The effectiveness of scientific information and intervention in influencing societal learning and action, such as coordination between farmers in crop–livestock integration beyond the farm level, depends on three main features: credibility, salience, and legitimacy (Cash et al. 2003). “Credibility involves the scientific adequacy of the technical evidence and arguments. Salience deals with the relevance of the assessment to the needs of decision makers. Legitimacy reflects the perception that the production of information and technology has been respectful of stakeholders’ divergent values and beliefs, unbiased in its conduct, and fair in its treatment of opposing views and interests” (Cash et al. 2003).

3.2.2 DSS function, behavior, and structure

To ensure credibility, salience, and legitimacy, DSS fostering crop–livestock integration beyond the farm level must display features that can best be described by three aspects (Gero and Kannengiesser 2008): (i) function, i.e., what the DSS is for, e.g., design and evaluation of a possible solution; (ii) behavior, i.e., how the DSS does it, e.g., simulation-based assessment of solutions designed by users; and (iii) structure, i.e., what the DSS consists of, e.g., a board game supplemented by a dynamic farm model operating at the landscape level (i.e., a group of farms).

Functions of the DSS are defined according to stakeholders’ needs to achieve salience. Participatory design (i.e., involving stakeholders like farmers in one to several steps of the design process) of agricultural systems has to support the three key steps of the design process (Martin et al. 2013): (i) problem specification (current system functioning and associated multi-domain issues); (ii) design of new systems, including necessary spatial, temporal, and organizational coordination among farms and farmers; and (iii) assessment across space and time of their potential effects and trade-offs between the individual and collective levels (Jakku and Thorburn 2010; Klerkx et al. 2012). It is also expected that during the design process, the DSS will structure the negotiation process between farmers (Barreteau 2003; Etienne 2003) to identify consensual solutions at the individual and collective levels and achieve legitimacy.

To achieve this aim, the behavior and structure of the DSS should rely on the conceptual framework that supports adaptation of agricultural systems proposed by Martin (2015), which has already been applied to several agricultural DSS (Berthet et al. 2015; Farrié et al. 2015; Martin et al. 2011). This framework (Fig. 2) builds on collective workshops involving researchers, agricultural consultants, and farmers who collectively manipulate boundary objects (e.g., cards and computer models). This enables simulation modeling of agricultural systems and design of adaptations such as crop–livestock integration beyond the farm level (Duru et al. 2012). Following Martin (2015), manipulated objects are of two types: (i) material objects (e.g., cards) enabling modeling, i.e., representation of the current situation and design of possible solutions to the problem, and (ii) computer objects (e.g., computer models) enabling simulation, i.e., assessment of these solutions. Material objects represent physical and functional entities managed by farmers, such as crops, fields, and animal groups. They are intended to create a connection between workshop participants (Klerkx et al. 2012). Computer objects (Fig. 2) provide instantaneous integrated evaluation (in the form of graphs and indicators) of candidate solutions designed by workshop participants to stimulate their reflections and negotiations. Such collective workshops are also expected to foster hybridization of scientific (to ensure credibility) and empirical knowledge (to ensure salience and legitimacy).

Given data
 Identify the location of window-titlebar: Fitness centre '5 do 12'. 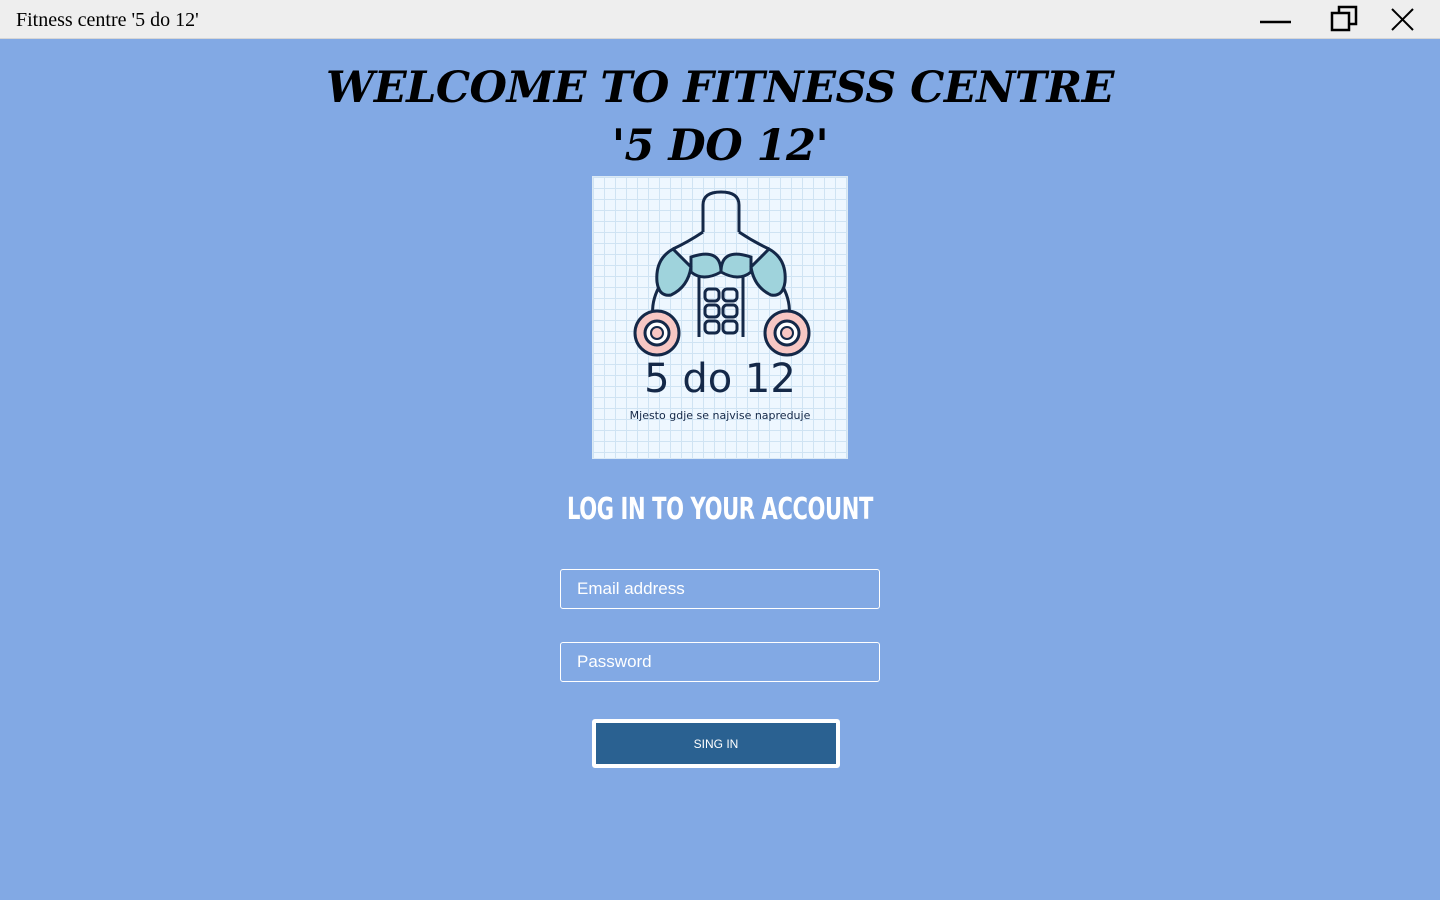
(720, 20).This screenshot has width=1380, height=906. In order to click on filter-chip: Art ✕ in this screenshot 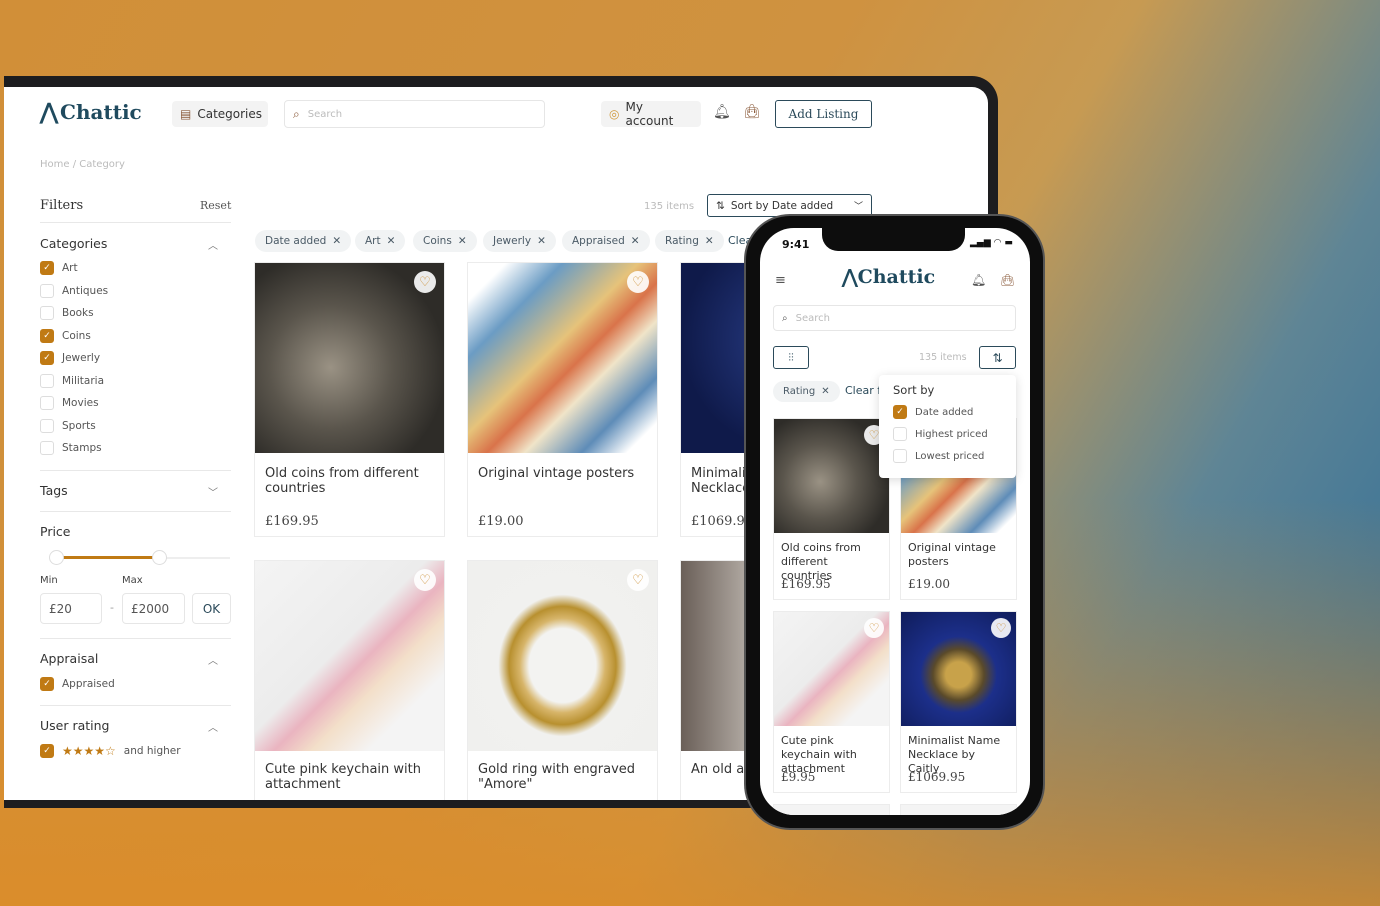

Problems and tasks
1. From the passage on decision support systems for crop–livestock integration, write out the text between "To ensure credibility, salience, and" and "group of farms).", inclusive.
2. Continue the passage on decision support systems for crop–livestock integration, starting right after its final sentence.

Results for each task
1.
To ensure credibility, salience, and legitimacy, DSS fostering crop–livestock integration beyond the farm level must display features that can best be described by three aspects (Gero and Kannengiesser 2008): (i) function, i.e., what the DSS is for, e.g., design and evaluation of a possible solution; (ii) behavior, i.e., how the DSS does it, e.g., simulation-based assessment of solutions designed by users; and (iii) structure, i.e., what the DSS consists of, e.g., a board game supplemented by a dynamic farm model operating at the landscape level (i.e., a group of farms).

2.
Fig. 2
figure 2

Overview of the collective workshops underlying the conceptual framework of Martin (2015). Circles refer to people and triangles to boundary objects. Arrows represent interactions between people and between people and boundary objects. Bold text connected to the ovals refers to processes involving people and boundary objects

3.2.3 Specific requirements of computer models

The computer object is of key importance in the DSS. To support the three design phases, we consider a spatially explicit dynamic simulation model operating at the farm level and incorporating (i) biophysical models simulating activity-location combinations (i.e., cropping and grassland systems under different soil and climate conditions) and herd management (e.g., animal reproduction, feeding, and production); (ii) decision models representing farmers’ crop and grassland management and coordination between farmers; and (iii) logistics models representing raw material fluxes between farms and associated resource use (e.g., workforce, machinery). Simulation models developed by agricultural research are unable to cope with all characteristics of a given farming context (Ewert et al. 2002). One solution to this problem is participatory modeling and simulation that incorporates farmers’ empirical knowledge into the simulation models to improve their local relevance and therefore their salience and credibility.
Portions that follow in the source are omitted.